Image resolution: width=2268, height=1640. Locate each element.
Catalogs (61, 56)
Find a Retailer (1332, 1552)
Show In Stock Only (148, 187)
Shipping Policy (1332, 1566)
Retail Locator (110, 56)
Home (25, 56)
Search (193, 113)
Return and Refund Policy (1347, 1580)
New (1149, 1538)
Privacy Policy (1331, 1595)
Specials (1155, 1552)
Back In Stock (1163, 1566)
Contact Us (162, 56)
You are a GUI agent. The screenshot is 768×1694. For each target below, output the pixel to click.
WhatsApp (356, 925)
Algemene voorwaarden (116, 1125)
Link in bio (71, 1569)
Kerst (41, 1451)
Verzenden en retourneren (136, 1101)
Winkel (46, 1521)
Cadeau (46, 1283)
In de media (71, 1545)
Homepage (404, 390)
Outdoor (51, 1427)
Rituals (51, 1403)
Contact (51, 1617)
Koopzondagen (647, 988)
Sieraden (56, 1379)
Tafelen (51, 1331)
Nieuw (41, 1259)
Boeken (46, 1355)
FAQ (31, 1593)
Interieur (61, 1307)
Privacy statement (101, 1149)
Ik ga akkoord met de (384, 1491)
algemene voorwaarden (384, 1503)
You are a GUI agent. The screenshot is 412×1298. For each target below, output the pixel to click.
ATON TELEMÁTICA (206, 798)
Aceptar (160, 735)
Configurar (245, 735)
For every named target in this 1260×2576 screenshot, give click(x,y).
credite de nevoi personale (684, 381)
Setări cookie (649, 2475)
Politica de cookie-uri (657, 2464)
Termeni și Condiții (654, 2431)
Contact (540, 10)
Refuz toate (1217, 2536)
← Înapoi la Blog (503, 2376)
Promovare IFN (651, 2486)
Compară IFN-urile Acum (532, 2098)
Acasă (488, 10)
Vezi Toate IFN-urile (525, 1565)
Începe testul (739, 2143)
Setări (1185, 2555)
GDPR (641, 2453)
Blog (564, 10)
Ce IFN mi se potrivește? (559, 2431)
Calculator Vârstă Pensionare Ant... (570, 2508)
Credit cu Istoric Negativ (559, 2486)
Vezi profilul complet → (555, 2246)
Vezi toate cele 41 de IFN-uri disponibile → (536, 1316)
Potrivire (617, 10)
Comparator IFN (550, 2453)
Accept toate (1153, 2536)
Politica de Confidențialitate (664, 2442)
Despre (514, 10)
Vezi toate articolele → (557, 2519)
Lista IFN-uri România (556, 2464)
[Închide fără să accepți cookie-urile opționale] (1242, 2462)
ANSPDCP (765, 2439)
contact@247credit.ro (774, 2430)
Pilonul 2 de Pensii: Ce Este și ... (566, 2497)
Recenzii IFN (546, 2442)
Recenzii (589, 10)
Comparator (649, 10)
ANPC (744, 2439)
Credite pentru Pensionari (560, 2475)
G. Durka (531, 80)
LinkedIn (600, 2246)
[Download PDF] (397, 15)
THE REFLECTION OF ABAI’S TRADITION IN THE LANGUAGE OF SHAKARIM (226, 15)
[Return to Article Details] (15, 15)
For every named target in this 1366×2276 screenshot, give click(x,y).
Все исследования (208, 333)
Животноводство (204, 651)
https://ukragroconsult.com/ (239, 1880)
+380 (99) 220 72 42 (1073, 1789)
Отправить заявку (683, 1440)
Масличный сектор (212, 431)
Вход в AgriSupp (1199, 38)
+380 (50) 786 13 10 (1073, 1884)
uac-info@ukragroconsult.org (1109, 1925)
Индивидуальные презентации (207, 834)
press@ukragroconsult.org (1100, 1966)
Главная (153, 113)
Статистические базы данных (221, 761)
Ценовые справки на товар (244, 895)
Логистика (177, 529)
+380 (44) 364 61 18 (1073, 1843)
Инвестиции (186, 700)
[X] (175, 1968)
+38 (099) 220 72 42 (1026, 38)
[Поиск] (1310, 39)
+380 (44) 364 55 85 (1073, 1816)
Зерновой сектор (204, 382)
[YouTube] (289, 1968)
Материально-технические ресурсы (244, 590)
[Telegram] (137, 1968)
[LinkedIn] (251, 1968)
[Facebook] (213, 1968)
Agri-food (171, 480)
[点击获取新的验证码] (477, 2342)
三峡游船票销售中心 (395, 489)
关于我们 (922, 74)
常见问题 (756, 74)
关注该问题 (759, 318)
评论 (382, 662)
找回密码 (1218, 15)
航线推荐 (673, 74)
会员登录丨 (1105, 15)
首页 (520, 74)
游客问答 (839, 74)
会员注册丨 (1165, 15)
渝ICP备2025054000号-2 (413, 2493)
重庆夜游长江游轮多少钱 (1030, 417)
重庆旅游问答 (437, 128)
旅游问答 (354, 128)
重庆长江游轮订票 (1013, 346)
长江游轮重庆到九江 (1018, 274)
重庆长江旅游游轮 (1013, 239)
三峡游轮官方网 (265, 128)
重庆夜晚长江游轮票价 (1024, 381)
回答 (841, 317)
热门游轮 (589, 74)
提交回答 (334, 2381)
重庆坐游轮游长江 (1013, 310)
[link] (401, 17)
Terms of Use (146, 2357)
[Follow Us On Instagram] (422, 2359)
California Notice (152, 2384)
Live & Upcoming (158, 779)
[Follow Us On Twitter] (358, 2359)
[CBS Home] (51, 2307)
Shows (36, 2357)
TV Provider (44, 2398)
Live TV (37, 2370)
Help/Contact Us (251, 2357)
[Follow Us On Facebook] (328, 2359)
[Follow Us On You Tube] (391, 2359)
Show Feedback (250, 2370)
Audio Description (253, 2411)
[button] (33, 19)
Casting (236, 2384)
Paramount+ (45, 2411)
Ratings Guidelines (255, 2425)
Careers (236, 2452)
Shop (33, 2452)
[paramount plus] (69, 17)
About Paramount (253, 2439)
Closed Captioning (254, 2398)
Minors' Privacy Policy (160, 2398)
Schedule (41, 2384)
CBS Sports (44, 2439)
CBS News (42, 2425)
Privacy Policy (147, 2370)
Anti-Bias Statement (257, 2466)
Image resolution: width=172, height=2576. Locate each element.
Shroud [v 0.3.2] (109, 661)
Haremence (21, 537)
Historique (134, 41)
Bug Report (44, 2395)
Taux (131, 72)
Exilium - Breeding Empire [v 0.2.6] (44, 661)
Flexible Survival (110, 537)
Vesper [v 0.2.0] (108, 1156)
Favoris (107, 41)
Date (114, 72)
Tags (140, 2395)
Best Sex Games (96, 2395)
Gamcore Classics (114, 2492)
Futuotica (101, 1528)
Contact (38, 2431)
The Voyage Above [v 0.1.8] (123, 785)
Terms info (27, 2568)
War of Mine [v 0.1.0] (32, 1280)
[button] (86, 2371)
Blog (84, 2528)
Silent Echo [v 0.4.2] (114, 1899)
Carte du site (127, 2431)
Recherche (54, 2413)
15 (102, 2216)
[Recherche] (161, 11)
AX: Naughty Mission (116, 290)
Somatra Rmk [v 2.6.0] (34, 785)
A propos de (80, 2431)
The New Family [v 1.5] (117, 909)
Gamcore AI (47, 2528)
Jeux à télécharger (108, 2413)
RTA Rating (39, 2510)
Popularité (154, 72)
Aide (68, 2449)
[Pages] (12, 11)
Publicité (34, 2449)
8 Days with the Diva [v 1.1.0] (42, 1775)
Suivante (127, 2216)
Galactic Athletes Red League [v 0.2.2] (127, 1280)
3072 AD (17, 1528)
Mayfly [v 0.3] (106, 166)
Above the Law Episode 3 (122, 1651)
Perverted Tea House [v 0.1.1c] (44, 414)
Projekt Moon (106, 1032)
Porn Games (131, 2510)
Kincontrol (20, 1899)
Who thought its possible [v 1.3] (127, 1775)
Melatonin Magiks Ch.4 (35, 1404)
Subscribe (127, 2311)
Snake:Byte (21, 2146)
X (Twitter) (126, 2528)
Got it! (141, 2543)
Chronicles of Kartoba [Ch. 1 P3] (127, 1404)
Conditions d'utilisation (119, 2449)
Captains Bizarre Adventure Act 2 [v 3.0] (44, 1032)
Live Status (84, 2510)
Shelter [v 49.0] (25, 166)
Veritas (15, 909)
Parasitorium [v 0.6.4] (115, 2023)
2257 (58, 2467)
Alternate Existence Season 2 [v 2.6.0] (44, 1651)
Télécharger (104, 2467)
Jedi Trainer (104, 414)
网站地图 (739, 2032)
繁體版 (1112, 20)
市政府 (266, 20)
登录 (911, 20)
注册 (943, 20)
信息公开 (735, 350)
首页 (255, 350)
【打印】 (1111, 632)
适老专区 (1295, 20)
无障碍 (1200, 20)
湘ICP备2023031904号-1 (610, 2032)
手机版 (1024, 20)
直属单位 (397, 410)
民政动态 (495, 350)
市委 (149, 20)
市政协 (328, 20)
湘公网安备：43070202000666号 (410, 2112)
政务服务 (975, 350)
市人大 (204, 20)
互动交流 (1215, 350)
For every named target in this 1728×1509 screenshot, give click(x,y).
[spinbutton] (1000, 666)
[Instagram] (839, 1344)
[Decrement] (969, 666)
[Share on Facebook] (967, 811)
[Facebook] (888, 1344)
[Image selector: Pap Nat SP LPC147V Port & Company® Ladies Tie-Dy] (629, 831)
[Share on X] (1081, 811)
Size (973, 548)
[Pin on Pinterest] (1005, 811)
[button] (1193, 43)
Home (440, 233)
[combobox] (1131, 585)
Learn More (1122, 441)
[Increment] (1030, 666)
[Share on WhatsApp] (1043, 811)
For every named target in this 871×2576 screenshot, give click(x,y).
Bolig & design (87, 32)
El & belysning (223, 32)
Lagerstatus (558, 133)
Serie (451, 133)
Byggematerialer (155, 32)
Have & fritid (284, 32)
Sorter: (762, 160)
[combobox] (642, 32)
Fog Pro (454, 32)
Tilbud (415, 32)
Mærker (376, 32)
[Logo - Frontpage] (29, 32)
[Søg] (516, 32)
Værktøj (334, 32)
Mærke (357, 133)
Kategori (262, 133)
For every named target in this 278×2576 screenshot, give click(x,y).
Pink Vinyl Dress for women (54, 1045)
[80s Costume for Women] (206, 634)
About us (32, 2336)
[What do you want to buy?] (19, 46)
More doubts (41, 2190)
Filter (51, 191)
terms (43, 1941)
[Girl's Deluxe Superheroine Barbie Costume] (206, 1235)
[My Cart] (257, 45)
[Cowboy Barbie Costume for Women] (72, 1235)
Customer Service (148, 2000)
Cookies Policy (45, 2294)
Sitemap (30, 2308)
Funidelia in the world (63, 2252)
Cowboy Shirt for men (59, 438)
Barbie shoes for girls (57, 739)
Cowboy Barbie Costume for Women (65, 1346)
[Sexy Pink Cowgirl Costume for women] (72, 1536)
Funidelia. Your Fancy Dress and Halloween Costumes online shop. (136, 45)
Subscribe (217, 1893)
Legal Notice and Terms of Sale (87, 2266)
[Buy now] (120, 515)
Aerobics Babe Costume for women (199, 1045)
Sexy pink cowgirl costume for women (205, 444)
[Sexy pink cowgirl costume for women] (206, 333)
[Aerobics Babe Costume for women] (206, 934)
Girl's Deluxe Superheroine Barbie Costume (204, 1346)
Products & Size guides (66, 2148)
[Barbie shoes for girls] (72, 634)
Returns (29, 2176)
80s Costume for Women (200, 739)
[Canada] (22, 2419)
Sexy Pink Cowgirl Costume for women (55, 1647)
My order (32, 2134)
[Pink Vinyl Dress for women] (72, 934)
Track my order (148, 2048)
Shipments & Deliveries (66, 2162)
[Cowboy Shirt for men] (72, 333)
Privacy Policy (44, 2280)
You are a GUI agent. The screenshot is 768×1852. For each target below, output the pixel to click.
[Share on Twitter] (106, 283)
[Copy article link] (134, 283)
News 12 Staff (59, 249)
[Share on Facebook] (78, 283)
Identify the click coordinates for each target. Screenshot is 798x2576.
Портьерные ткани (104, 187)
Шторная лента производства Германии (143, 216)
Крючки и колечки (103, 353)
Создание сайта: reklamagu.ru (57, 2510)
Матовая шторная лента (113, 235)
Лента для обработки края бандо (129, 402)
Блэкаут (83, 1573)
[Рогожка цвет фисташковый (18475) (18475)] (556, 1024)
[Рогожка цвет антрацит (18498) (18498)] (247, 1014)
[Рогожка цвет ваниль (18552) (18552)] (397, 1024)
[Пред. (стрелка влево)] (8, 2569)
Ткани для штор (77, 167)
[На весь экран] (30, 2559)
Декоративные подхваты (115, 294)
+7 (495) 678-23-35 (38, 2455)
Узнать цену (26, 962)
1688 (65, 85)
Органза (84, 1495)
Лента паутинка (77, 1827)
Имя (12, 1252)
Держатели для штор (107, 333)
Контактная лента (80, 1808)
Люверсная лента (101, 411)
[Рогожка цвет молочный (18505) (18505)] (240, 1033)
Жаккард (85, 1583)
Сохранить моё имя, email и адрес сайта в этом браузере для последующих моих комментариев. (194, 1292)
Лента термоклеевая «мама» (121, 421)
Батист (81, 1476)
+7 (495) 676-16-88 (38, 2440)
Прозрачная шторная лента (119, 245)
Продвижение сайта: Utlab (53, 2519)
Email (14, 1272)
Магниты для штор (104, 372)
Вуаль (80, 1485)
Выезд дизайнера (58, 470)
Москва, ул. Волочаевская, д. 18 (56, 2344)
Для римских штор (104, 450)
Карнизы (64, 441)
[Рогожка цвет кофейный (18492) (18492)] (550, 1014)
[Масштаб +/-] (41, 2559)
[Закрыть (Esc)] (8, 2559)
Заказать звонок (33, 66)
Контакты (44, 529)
•••••
■ EXERCISE BRIEF: Filter the listing by the string "Dress"; copy each matching line.

■ PROBLEM SOLUTION:
Pink Vinyl Dress for women (54, 1045)
Funidelia. Your Fancy Dress and Halloween Costumes online shop. (136, 45)
[Pink Vinyl Dress for women] (72, 934)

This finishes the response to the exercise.